- **Task inputs**
- - - - -

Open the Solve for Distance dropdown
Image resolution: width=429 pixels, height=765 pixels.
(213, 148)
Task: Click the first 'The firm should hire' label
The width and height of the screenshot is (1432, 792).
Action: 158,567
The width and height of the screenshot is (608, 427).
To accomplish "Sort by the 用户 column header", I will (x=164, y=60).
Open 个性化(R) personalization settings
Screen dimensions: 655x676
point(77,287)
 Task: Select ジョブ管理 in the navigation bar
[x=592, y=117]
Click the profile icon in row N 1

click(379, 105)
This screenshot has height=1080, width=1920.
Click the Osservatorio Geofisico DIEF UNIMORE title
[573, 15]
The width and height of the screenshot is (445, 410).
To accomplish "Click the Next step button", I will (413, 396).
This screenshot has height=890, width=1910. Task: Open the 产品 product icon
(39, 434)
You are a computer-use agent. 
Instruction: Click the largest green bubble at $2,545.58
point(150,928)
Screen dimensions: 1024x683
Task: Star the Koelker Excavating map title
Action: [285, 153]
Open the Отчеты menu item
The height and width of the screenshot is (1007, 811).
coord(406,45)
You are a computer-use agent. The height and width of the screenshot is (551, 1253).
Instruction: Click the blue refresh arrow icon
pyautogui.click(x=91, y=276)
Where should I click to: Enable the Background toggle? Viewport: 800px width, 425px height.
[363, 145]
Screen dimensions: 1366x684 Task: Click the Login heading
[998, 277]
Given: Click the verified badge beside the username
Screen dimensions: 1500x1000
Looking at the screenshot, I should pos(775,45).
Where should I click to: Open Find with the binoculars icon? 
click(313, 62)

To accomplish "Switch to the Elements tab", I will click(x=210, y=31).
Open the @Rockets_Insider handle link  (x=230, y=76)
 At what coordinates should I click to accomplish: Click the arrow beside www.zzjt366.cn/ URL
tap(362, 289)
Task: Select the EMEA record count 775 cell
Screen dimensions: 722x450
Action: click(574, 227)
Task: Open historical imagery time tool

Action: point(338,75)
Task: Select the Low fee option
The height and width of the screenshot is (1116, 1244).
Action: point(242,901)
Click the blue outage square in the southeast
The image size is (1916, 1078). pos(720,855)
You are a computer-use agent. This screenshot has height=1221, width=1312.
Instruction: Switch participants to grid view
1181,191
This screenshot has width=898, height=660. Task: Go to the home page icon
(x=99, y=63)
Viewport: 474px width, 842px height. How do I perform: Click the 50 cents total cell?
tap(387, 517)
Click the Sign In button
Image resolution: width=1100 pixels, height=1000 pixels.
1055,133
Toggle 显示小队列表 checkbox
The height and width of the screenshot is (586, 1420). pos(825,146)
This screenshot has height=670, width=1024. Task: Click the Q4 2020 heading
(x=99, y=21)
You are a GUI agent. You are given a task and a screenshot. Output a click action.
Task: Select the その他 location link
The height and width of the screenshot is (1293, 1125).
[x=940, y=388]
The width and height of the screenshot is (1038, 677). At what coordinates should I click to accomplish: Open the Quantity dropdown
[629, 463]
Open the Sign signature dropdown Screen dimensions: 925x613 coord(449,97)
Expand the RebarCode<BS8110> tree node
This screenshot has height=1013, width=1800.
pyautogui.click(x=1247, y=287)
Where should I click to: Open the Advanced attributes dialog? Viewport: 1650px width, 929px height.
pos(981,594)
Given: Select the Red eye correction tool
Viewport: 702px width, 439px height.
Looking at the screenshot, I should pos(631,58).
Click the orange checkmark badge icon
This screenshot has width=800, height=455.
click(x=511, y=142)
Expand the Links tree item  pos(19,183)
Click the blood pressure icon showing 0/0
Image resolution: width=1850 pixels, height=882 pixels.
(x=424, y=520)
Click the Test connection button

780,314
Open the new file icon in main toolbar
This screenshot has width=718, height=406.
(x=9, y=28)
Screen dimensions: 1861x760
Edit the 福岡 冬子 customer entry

- - - - -

Your reply must consist of a number alone: the count of lines in the listing that contain the string "badge".

2